-- Written request --
Repeat the lines of the records below verbatim, starting at the line that contains "Open the Microsoft Store shopping bag tile" and running through the end of the records, with both ends included.

------ Raw records ------

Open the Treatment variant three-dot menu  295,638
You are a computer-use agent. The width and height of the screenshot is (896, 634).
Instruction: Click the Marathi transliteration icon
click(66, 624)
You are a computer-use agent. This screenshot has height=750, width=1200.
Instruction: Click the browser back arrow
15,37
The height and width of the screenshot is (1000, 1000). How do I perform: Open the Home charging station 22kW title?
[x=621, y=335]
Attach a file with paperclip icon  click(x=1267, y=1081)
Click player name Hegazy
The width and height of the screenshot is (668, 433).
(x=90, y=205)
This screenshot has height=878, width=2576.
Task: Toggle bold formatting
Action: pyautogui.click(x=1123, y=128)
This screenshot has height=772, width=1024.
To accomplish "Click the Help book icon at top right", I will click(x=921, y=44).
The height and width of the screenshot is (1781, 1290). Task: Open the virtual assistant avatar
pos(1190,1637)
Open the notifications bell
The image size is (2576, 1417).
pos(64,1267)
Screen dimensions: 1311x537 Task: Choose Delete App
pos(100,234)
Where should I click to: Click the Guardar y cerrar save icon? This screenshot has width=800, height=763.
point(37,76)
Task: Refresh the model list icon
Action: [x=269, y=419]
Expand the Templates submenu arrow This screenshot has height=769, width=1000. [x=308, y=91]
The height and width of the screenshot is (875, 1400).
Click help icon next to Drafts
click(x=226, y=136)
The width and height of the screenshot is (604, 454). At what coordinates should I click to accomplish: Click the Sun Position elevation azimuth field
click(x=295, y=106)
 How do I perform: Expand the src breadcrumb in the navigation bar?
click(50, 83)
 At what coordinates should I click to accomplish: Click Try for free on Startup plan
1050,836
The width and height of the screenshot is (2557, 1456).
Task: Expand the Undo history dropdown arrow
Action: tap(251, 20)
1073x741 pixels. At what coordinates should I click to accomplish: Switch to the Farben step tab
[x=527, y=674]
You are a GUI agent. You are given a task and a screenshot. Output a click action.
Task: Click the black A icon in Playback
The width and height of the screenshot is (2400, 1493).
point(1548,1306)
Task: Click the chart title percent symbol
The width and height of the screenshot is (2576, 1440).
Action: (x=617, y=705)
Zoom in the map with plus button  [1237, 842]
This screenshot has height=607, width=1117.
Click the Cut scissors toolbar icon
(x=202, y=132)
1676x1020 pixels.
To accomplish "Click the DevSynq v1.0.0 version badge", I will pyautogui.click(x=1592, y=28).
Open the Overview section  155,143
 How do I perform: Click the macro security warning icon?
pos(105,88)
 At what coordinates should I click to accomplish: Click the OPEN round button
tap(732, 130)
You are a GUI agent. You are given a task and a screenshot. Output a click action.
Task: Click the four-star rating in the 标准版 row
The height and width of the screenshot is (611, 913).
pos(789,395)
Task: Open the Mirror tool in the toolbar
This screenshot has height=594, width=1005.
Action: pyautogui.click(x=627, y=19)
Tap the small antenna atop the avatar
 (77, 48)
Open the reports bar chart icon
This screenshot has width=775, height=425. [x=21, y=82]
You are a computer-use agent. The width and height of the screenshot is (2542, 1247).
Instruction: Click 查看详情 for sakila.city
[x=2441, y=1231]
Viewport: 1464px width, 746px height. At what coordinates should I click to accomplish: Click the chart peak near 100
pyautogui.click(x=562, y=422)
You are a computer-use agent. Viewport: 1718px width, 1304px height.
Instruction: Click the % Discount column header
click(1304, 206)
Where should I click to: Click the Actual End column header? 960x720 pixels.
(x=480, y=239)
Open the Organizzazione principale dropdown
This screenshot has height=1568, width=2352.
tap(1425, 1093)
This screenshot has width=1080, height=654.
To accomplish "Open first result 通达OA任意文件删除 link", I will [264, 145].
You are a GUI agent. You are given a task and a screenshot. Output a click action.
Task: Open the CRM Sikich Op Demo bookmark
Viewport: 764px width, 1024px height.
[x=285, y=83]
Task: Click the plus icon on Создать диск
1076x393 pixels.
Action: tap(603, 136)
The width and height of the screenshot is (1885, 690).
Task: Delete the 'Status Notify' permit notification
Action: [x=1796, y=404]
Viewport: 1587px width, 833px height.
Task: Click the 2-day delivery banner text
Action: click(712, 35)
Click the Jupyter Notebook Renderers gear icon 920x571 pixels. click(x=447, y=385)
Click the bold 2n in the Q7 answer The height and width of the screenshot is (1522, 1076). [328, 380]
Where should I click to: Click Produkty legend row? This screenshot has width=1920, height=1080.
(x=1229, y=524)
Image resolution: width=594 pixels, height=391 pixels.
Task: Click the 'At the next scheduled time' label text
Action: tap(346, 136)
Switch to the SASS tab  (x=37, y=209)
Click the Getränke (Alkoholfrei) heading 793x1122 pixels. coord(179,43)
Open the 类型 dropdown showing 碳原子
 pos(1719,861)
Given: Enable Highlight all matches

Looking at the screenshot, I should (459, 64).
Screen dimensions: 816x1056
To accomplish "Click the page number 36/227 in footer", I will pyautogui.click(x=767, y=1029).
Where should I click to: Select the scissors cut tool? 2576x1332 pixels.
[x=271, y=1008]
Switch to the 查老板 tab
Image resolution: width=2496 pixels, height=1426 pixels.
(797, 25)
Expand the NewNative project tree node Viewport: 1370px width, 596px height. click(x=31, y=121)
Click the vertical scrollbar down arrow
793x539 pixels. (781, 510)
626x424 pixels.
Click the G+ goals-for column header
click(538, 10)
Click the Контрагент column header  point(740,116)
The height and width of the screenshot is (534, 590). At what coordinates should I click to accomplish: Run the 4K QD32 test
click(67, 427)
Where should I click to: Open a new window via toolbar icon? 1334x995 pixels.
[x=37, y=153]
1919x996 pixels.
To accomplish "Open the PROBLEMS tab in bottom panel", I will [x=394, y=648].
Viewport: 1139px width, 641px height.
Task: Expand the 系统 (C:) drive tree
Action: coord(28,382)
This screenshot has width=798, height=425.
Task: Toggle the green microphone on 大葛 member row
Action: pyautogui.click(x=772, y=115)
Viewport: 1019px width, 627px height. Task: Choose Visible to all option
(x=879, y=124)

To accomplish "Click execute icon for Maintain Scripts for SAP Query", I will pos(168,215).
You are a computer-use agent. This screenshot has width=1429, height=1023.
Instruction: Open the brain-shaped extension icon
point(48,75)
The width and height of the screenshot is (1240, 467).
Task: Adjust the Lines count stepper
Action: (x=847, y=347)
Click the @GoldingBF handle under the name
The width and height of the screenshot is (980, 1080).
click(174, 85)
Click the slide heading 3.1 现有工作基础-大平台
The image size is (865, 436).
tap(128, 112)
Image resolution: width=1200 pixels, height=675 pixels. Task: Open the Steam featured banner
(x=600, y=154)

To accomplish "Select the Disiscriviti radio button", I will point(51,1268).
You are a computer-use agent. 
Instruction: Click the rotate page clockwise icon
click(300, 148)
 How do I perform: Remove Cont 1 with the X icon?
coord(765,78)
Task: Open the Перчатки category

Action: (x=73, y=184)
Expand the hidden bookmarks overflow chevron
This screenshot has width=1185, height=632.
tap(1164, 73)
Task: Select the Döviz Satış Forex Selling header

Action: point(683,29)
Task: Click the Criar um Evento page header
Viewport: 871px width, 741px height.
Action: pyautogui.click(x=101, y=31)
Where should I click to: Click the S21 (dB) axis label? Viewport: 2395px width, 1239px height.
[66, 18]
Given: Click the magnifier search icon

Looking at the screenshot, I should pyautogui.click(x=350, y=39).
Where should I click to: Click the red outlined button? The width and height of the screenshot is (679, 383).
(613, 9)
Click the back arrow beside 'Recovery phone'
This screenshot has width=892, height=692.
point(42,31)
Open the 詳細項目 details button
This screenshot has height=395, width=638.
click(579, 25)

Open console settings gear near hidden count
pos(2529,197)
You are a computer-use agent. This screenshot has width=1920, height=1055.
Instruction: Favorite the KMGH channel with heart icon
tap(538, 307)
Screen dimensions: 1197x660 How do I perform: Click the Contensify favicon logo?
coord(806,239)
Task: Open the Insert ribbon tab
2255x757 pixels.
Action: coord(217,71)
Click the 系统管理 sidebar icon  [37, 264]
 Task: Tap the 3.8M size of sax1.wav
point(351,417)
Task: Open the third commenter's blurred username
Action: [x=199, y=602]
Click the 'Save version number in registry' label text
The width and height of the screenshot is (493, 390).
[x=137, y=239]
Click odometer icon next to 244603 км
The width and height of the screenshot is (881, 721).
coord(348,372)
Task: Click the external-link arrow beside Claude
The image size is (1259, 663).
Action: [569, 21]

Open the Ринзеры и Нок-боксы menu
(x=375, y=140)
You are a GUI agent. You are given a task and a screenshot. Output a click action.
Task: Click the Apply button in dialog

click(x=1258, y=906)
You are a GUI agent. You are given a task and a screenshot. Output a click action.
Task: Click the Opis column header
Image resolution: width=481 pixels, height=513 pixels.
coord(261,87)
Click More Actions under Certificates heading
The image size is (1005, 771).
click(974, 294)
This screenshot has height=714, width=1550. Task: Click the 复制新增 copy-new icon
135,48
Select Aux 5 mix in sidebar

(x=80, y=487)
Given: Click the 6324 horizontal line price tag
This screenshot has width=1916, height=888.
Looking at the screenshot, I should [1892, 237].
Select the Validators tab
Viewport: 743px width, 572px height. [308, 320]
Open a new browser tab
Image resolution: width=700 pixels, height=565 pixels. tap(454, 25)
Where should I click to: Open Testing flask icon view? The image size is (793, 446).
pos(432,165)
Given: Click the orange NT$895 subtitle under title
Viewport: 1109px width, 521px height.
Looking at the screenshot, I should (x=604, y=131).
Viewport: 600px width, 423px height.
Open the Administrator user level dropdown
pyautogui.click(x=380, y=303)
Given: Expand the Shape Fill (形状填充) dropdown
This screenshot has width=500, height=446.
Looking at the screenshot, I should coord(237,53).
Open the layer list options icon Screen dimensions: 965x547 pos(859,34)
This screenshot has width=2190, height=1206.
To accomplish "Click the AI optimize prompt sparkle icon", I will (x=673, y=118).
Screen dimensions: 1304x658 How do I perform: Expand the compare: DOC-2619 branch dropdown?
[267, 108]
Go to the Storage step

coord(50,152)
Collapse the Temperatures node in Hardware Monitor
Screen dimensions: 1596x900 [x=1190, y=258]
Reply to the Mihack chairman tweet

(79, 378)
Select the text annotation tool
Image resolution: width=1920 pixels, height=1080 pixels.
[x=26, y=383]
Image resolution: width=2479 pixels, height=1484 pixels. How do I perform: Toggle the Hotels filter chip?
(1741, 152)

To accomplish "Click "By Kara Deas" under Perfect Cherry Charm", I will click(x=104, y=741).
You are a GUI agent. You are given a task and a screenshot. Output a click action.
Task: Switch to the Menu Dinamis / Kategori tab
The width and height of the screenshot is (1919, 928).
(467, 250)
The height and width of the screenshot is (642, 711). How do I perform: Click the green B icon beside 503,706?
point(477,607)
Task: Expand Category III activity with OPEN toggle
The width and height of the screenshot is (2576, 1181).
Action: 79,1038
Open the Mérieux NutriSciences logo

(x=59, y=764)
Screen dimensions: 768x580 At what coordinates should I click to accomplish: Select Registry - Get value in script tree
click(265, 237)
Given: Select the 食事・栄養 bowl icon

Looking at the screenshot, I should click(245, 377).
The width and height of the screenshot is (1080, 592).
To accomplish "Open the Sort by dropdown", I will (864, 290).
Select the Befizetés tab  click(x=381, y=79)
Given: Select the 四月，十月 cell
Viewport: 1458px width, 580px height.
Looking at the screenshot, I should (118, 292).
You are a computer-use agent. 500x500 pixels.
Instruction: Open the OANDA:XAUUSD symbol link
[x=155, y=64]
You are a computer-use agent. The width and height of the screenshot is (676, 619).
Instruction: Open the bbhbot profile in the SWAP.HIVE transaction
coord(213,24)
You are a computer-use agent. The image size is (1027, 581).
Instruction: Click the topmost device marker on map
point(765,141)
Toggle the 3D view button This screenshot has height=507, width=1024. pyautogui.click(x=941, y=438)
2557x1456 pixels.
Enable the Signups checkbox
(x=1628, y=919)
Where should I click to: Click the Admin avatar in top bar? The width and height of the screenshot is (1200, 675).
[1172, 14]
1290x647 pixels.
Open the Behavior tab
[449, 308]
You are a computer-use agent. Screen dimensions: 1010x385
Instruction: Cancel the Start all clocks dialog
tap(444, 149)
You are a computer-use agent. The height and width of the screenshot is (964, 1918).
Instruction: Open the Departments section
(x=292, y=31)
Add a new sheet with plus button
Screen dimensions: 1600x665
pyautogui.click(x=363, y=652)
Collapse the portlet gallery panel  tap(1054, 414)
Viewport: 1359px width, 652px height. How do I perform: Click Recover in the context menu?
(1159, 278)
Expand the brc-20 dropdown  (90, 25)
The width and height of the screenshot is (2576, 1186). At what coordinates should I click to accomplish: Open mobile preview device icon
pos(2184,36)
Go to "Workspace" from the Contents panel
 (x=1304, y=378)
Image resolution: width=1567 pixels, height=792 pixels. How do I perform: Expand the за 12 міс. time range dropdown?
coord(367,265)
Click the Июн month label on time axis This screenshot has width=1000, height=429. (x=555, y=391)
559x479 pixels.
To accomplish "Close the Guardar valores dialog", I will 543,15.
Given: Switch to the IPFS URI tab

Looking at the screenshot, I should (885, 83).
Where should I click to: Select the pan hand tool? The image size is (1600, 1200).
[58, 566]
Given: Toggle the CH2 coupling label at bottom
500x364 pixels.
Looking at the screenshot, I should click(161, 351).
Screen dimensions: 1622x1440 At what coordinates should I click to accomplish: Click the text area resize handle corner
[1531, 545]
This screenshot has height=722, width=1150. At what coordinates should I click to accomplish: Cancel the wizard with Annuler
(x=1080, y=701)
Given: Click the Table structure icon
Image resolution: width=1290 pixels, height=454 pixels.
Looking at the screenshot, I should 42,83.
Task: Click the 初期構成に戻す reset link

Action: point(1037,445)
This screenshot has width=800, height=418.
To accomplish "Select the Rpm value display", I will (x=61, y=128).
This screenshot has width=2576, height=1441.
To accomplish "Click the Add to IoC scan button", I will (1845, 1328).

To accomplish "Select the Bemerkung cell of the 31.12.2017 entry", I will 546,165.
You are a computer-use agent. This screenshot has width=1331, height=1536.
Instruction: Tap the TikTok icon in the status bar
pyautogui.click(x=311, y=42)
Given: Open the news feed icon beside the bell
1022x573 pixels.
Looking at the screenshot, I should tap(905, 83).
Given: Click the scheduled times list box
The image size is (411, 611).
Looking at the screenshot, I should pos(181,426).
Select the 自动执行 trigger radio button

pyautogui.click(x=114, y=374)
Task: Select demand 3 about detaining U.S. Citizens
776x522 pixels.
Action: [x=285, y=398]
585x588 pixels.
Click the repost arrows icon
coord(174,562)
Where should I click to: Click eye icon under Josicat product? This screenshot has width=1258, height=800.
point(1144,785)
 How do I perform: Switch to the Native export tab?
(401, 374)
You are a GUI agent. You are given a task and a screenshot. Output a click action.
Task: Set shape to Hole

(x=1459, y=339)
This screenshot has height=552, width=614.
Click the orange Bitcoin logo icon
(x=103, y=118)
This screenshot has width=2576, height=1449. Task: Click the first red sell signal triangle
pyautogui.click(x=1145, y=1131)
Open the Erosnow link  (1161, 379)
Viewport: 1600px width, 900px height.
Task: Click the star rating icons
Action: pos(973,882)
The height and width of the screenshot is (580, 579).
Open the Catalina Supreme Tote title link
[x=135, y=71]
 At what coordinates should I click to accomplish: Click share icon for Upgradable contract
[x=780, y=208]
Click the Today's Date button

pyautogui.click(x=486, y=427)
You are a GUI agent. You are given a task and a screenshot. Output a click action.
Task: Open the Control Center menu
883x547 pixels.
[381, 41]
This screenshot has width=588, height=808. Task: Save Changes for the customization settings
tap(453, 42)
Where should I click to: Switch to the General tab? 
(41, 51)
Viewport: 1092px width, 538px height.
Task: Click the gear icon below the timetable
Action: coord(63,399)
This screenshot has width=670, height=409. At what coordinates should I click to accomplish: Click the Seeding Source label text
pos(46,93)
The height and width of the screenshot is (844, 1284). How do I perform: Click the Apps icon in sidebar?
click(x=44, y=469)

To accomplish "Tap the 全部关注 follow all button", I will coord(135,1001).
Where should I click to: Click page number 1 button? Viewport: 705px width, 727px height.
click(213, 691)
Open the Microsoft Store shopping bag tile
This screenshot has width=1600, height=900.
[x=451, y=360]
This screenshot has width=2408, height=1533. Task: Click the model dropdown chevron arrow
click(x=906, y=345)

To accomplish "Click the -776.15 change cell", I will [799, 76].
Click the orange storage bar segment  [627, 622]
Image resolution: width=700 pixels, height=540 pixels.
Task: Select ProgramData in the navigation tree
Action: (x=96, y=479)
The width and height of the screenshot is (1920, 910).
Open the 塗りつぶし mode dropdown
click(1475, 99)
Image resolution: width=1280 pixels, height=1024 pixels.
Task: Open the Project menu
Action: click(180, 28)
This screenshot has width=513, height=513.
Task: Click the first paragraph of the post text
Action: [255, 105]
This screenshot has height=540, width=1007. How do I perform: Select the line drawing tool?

------

-- Exercise response --
Open the Microsoft Store shopping bag tile
This screenshot has width=1600, height=900.
[x=451, y=360]
This screenshot has width=2408, height=1533. Task: Click the model dropdown chevron arrow
click(x=906, y=345)

To accomplish "Click the -776.15 change cell", I will [799, 76].
Click the orange storage bar segment  [627, 622]
Image resolution: width=700 pixels, height=540 pixels.
Task: Select ProgramData in the navigation tree
Action: (x=96, y=479)
The width and height of the screenshot is (1920, 910).
Open the 塗りつぶし mode dropdown
click(1475, 99)
Image resolution: width=1280 pixels, height=1024 pixels.
Task: Open the Project menu
Action: click(180, 28)
This screenshot has width=513, height=513.
Task: Click the first paragraph of the post text
Action: [255, 105]
This screenshot has height=540, width=1007. How do I perform: Select the line drawing tool?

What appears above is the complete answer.